Pontiac
c. 1714
Ohio
April 20, 1769
Cahokia, Illinois
Ottawa-Chippewa tribal leader
Pontiac was an Ottawa chief who led the Pontiac Rebellion in 1763, an attack inspired by Native American resentment at European settlers seizing their land. It was the most impressive Native American resistance movement ever encountered by Europeans in North America. Yet the Pontiac Rebellion failed, primarily because the great chief was unable to form an alliance with the French against the British. Pontiac's war was also significant because Native Americans never again had an opportunity to drive back European settlers.

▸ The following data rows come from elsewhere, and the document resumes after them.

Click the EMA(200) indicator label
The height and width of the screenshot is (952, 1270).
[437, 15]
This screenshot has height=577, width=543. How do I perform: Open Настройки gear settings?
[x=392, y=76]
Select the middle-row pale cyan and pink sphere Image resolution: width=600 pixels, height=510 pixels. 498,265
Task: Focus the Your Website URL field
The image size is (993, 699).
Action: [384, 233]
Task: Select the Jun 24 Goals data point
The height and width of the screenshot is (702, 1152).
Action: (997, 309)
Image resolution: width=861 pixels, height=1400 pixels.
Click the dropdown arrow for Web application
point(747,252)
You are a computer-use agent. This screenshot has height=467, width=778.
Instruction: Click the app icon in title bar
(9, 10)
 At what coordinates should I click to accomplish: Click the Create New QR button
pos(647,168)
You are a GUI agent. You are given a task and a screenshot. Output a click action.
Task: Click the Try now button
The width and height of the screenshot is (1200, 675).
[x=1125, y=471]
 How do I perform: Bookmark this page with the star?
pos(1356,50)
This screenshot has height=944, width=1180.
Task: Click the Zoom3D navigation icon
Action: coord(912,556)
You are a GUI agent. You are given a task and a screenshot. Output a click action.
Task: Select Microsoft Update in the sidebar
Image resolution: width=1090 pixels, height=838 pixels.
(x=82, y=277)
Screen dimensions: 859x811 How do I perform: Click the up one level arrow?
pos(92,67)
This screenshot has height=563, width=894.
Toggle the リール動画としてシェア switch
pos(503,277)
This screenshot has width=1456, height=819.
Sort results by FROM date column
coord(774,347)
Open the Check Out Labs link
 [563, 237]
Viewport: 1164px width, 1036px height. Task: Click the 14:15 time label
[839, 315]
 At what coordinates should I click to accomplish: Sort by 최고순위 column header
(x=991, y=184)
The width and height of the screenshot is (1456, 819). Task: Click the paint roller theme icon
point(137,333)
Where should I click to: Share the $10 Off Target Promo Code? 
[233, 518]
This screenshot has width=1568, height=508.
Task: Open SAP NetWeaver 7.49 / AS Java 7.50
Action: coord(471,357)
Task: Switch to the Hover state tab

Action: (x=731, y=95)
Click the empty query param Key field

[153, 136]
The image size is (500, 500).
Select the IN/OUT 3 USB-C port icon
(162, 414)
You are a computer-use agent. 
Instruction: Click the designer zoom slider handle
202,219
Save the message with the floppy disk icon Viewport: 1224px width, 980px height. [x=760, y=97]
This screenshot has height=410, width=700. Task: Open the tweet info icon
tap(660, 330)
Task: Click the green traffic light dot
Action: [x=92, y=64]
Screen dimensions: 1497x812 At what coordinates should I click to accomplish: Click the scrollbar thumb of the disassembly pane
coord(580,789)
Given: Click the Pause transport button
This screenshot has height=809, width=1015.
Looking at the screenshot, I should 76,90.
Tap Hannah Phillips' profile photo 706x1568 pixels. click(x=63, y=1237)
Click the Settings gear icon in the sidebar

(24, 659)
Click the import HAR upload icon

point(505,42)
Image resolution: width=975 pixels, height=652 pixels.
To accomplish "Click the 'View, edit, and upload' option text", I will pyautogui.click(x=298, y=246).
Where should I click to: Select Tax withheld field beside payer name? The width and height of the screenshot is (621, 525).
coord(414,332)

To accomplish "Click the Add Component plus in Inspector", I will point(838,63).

Native tribes continued to lose their land as they were pushed westward and their way of life was totally destroyed.
Trained as Ottawa Warrior
Although little is known about Pontiac's youth, it is believed he was born around 1714 along the Maumee River in present-day Ohio, to an Ottawa father and a Chippewa mother. The exact meaning of the name Pontiac has never been determined, but in nineteenth-century Ottawa traditional stories he was called Obwandiyag (pronounced Bwondiac). The English spelled his name "Pontiac," probablybecause it sounded that way to them. At the time of Pontiac's birth the Ottawa nation was located at Michilimackinac, on Saginaw Bay, and along the Detroit River.